#### [TEXT EXTRACT]
---

Wednesday, September 12, 2007

C.S. Lewis

I have not read any of C.S. Lewis' books. There are probably half a dozen of them in the bookcase here in the living room. They came here to live when Keith came here to live 7 years ago. They are paperbacks and the print is small...and I just have never gotten around to reading any of them. I did use a Border's gift card that I got from my girls for Christmas to purchase a daily devotional based on his writings. One day at the mall, while waiting for someone to do something somewhere (I hate the mall) I leafed through the book. Some of the quotes piqued my interest and a few weeks later I went back and spent my gift card on it. I also watched the movie "Surprised by Joy" and I took part sporadically in a Sunday School Class about Narnia. So I know a little about the man. From what I know of him, I think I like him.

It has been established that C.S. Lewis was not a universalist but he definitely had some universalist leanings. He regarded George MacDonald, who is well known as a universalist, as his mentor. A few days ago I came across a quote from Lewis that could have been made by a universalist. This morning...which is Saturday...and my day to not have to hurry off the internet to go to work, I made a few cyber stops as I cruised around the world wide web checking out stuff on C.S. Lewis. Following are two "universalist quotes." Sometimes I think Christians speak the truth of UR without even knowing. The pastor at the UM church I attend does it often, and I usually nudge Emily when there is a verse or something said that supports universalism even though we both know that the pastor does not believe in the reconciliation of all.

C.S. Lewis said, “every prayer which is sincerely made even to a false god…is accepted by the true God and“Christ saves many who do not think they know him."

Sounds like a universalist to me. And what about

"Is it not frightfully unfair that this new life [by accepting Jesus] should be confined to people who have heard of Christ and been able to believe in Him? But the truth is God has not told us what His arrangements about the other people are. We do know that a no man can be saved except through Christ; we do not know that only those who know Him can be saved through Him." That quote is from Mere Christianity.

About hell he said:

"There are only two kinds of people in the end: those who say to God, 'Thy will be done,' and those to whom God says, in the end 'Thy will be done.'All that are in Hell, choose it." From The Great Divorce


"A man can't be taken to hell, or sent to hell: you can only get there on your own steam." The Dark Tower

"All the time the joke is that the word “mine” in its fully possessive sense cannot be uttered by a human being about anything. In the long run either [Satan] or [God] will say “mine” of each thing that exists, and specially of each man."
— C.S. Lewis, The Screwtape Letters

Some other interesting quotes I came across:

“all Holy Scripture is in some sense – though not all parts of it in the same sense – the word of God.”

“Naivety, error, contradiction, even (as in the cursing Psalms) wickedness are not removed. The total result is not ‘the Word of God’ in the sense that every passage, in itself, gives impeccable science or history.”

“It is Christ Himself, not the Bible, who is the true word of God.”

“whether a particular passage is rightly translated or is myth (but of course myth specially chosen by God from among countless myths to carry a spiritual truth) or history.... But we must not use the Bible (our fathers too often did) as a sort of Encyclopedia out of which texts...can be taken for use as weapons.”

---

#### [WORK INSTRUCTIONS]
Extract word for word the stretch of the C.S. Lewis post from "It has been" up to and including "reconciliation of all.". The data that comes next isn't needed.

#### [SUPPLIED DATA]

---

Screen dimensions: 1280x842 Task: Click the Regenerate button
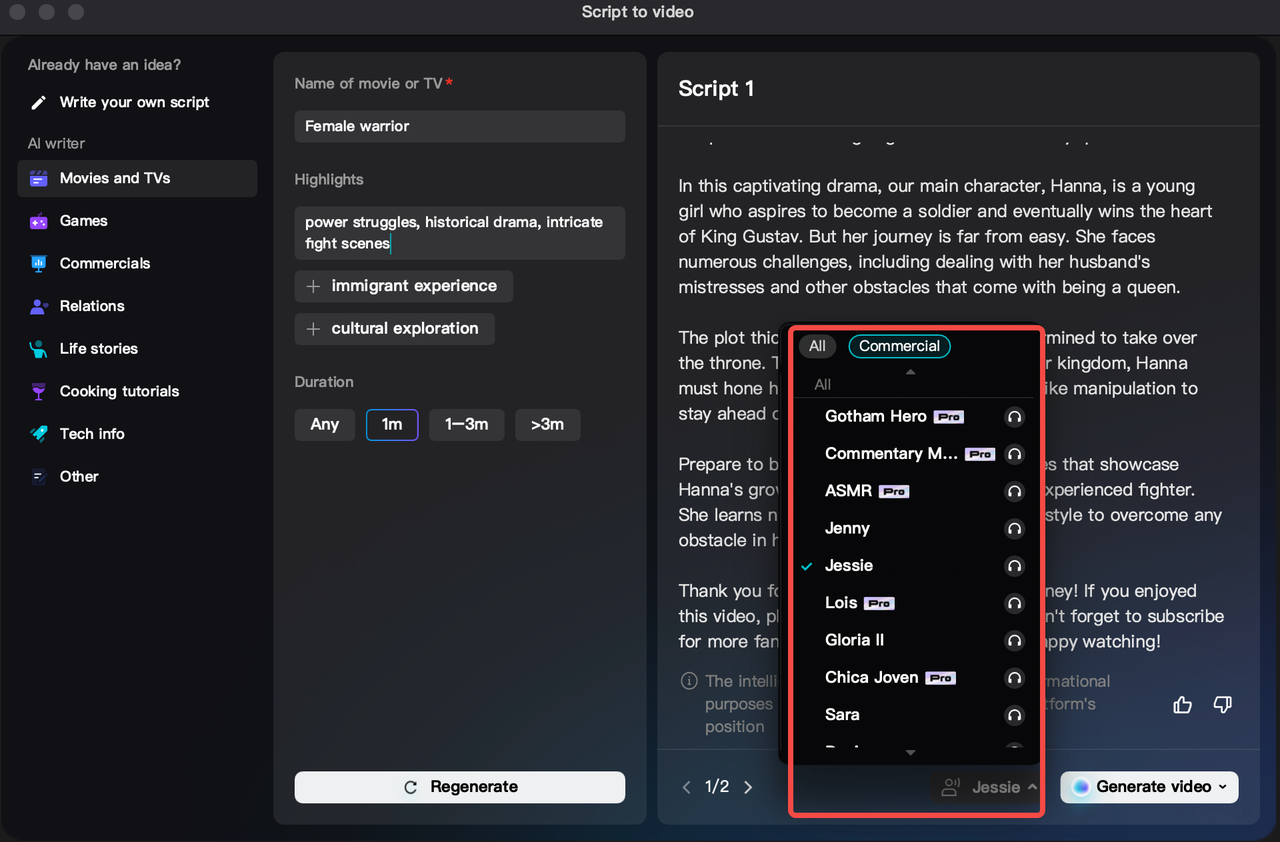pyautogui.click(x=459, y=787)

---

#### [THE REPLY]
It has been established that C.S. Lewis was not a universalist but he definitely had some universalist leanings. He regarded George MacDonald, who is well known as a universalist, as his mentor. A few days ago I came across a quote from Lewis that could have been made by a universalist. This morning...which is Saturday...and my day to not have to hurry off the internet to go to work, I made a few cyber stops as I cruised around the world wide web checking out stuff on C.S. Lewis. Following are two "universalist quotes." Sometimes I think Christians speak the truth of UR without even knowing. The pastor at the UM church I attend does it often, and I usually nudge Emily when there is a verse or something said that supports universalism even though we both know that the pastor does not believe in the reconciliation of all.